Goal of the exercise. Reproduce each line of the material below verbatim, without altering a single character.

Data under study.
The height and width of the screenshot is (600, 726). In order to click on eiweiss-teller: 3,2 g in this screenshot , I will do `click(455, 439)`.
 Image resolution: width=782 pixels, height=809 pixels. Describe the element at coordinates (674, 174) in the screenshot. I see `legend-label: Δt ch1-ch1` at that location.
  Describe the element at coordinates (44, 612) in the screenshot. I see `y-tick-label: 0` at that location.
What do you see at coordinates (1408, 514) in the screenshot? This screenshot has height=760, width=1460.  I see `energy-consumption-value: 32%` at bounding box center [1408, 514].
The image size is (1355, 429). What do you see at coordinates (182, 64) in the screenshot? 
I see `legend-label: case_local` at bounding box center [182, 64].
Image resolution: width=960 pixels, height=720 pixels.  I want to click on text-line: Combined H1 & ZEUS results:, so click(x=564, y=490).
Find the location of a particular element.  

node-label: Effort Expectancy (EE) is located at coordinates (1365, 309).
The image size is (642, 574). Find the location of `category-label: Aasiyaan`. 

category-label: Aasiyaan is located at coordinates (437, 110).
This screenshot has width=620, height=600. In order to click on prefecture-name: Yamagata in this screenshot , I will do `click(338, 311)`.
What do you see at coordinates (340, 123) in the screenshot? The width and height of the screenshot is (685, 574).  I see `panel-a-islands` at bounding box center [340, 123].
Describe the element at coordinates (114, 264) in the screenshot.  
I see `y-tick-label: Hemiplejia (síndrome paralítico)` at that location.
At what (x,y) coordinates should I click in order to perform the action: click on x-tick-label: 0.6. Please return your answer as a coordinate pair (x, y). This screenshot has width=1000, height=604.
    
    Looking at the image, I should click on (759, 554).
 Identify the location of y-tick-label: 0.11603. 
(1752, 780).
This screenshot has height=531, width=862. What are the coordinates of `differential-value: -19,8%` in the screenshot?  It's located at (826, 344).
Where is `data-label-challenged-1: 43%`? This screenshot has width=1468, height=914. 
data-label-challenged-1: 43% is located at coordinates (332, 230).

Written solution.
The height and width of the screenshot is (600, 726). In order to click on eiweiss-teller: 3,2 g in this screenshot , I will do `click(455, 439)`.
 Image resolution: width=782 pixels, height=809 pixels. Describe the element at coordinates (674, 174) in the screenshot. I see `legend-label: Δt ch1-ch1` at that location.
  Describe the element at coordinates (44, 612) in the screenshot. I see `y-tick-label: 0` at that location.
What do you see at coordinates (1408, 514) in the screenshot? This screenshot has height=760, width=1460.  I see `energy-consumption-value: 32%` at bounding box center [1408, 514].
The image size is (1355, 429). What do you see at coordinates (182, 64) in the screenshot? 
I see `legend-label: case_local` at bounding box center [182, 64].
Image resolution: width=960 pixels, height=720 pixels.  I want to click on text-line: Combined H1 & ZEUS results:, so click(x=564, y=490).
Find the location of a particular element.  

node-label: Effort Expectancy (EE) is located at coordinates (1365, 309).
The image size is (642, 574). Find the location of `category-label: Aasiyaan`. 

category-label: Aasiyaan is located at coordinates (437, 110).
This screenshot has width=620, height=600. In order to click on prefecture-name: Yamagata in this screenshot , I will do `click(338, 311)`.
What do you see at coordinates (340, 123) in the screenshot? The width and height of the screenshot is (685, 574).  I see `panel-a-islands` at bounding box center [340, 123].
Describe the element at coordinates (114, 264) in the screenshot.  
I see `y-tick-label: Hemiplejia (síndrome paralítico)` at that location.
At what (x,y) coordinates should I click in order to perform the action: click on x-tick-label: 0.6. Please return your answer as a coordinate pair (x, y). This screenshot has width=1000, height=604.
    
    Looking at the image, I should click on (759, 554).
 Identify the location of y-tick-label: 0.11603. 
(1752, 780).
This screenshot has height=531, width=862. What are the coordinates of `differential-value: -19,8%` in the screenshot?  It's located at (826, 344).
Where is `data-label-challenged-1: 43%`? This screenshot has width=1468, height=914. 
data-label-challenged-1: 43% is located at coordinates (332, 230).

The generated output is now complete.